Interview with Hal Higdon

You have worked as a freelance writer for half a century. You have written hundreds of magazine articles. You have published 34 books. Why are you only now getting around to writing a First Novel?

Until recently, I never had an idea for a novel capable of holding my attention as a writer for more than a few weeks, a story line that also could hold the attention of readers. Or—and most important--that would sell to those readers.

And that idea is?

What happens in the 72 hours leading up to a major marathon? What individual dramas involve the 50,000 runners who arrive at my fictional Lake City Marathon hopes in hand?

Your book offers 50,000 characters?

Some characters obviously receive more attention than others. The race director. A TV reporter. Their romance drives the story. A celebrity more famous than Oprah. A supermodel raising money for charity. Fast runners. Slow runners. Reporters. Spectators. Workers. Volunteers. There probably are more than 50 named characters, people with at least a paragraph devoted to them. Marathon very definitely is a multi-character and multi-dimensional book.

How long have you been writing Marathon? When did you start?

I can’t offer you a Eureka moment. Five or ten years ago, I decided it might be fun to write a novel about a marathon. Over a period of years, I began to devote more time to it. I had a couple of false starts. I’ve been working more or less full time on the book most of the last two or three years.

Has the switch to fiction proved difficult?

Actually, I wrote four previous works of fiction, although for young readers. ABC-TV made The Horse That Played Center Field into an animated film. Good writing is good writing. In non-fiction, you need to describe places and people. You use quotes. You manipulate events and dialogue. I learned early as a writer that every magazine article has a beginning, a middle and an end. That works for novels too. Even in non-fiction, the writer has to create a story line and move it forward to keep the reader from being bored. You need to know where you’re going when you start the book. Fortunately, in a marathon there is a definite end as runners complete their 26-mile 385 yard journeys.
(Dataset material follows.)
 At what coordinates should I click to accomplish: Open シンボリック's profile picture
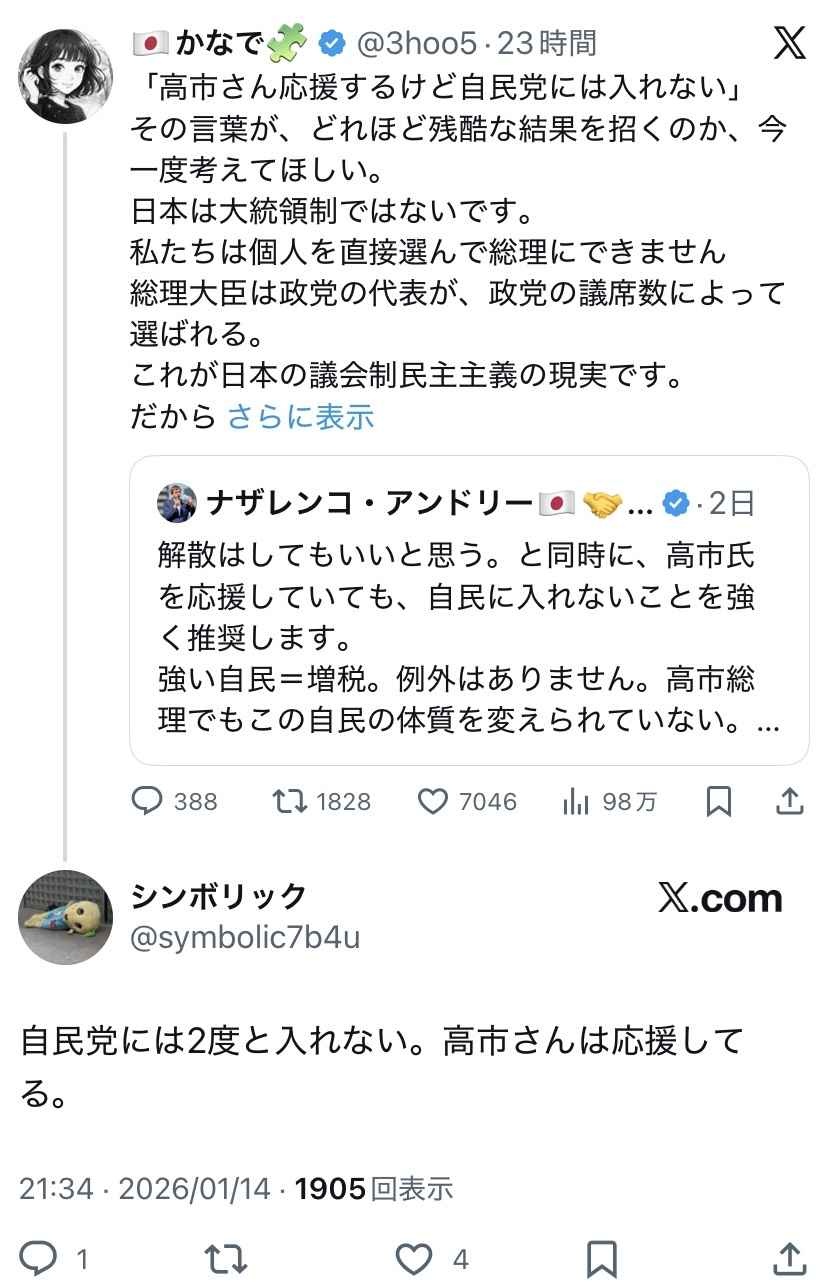coord(66,916)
But isn’t fiction more difficult than non-fiction? In non-fiction, the facts are there. In fiction, the writer has to pull those facts out of his head.

That’s not entirely true. It certainly is not true in Marathon, which might be described as fact-based fiction. In some respects, writing fiction is easier, because you have the opportunity to invent and elaborate and embellish the truth. If covering a real marathon for Runner’s World—Boston, New York, Chicago—the winner might finish a minute or two in front of the second-place runner, minimizing the drama. In my novel, I can create a finish that features several runners sprinting for the tape on the final straightaway. My only limit is my own imagination.

Based on your own career as a runner. You have run a few marathons, so know  the sport.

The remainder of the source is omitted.